▶ **What you have to do**
Repeat the rows that open with the line containing "Task: Close the 报修列表 tab" and close with the end of the rows, swapping "trip info" for "trip details" and leaving everything else unchanged.

▶ **Dataset**
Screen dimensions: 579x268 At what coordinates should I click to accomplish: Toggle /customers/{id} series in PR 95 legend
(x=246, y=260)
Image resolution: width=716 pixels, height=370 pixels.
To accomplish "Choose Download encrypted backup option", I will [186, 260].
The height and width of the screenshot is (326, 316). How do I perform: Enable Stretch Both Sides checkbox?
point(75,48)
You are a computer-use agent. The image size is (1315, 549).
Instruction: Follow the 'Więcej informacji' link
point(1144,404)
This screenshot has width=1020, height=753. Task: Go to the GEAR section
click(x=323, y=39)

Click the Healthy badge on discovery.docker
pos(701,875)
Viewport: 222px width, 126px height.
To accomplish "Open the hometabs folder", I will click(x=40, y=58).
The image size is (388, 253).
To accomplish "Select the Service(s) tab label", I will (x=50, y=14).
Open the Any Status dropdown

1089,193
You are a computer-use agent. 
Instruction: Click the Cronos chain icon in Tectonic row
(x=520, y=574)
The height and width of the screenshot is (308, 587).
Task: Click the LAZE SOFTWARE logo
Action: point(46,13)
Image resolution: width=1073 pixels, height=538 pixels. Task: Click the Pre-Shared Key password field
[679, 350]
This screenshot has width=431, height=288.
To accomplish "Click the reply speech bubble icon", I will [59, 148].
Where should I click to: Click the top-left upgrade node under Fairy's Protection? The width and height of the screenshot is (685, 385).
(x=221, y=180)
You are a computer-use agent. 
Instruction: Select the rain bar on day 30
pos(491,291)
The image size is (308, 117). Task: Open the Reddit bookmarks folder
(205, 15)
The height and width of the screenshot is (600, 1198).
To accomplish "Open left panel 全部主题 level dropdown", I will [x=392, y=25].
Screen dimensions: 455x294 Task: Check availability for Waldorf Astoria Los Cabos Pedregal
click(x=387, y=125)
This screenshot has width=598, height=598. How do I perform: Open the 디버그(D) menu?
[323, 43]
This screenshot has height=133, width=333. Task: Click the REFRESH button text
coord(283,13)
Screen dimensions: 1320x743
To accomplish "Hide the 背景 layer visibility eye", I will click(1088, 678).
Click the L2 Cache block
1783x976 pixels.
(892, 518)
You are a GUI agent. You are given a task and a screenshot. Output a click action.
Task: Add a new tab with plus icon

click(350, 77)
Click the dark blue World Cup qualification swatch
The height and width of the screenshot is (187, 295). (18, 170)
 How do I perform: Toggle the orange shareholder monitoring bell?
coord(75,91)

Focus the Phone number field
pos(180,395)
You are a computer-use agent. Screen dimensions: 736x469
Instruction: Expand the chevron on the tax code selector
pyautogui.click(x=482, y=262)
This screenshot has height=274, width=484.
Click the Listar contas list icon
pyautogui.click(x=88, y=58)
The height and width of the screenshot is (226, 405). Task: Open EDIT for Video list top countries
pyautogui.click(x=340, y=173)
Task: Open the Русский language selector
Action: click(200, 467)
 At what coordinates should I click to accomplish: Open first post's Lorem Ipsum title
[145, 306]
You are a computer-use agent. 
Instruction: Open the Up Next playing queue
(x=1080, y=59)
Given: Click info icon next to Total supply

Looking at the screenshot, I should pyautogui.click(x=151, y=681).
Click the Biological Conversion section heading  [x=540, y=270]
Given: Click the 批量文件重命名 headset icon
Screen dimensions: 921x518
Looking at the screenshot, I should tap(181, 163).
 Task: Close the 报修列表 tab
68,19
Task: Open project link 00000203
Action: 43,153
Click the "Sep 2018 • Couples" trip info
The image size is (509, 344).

▶ **Answer**
 Task: Close the 报修列表 tab
68,19
Task: Open project link 00000203
Action: 43,153
Click the "Sep 2018 • Couples" trip details
The image size is (509, 344).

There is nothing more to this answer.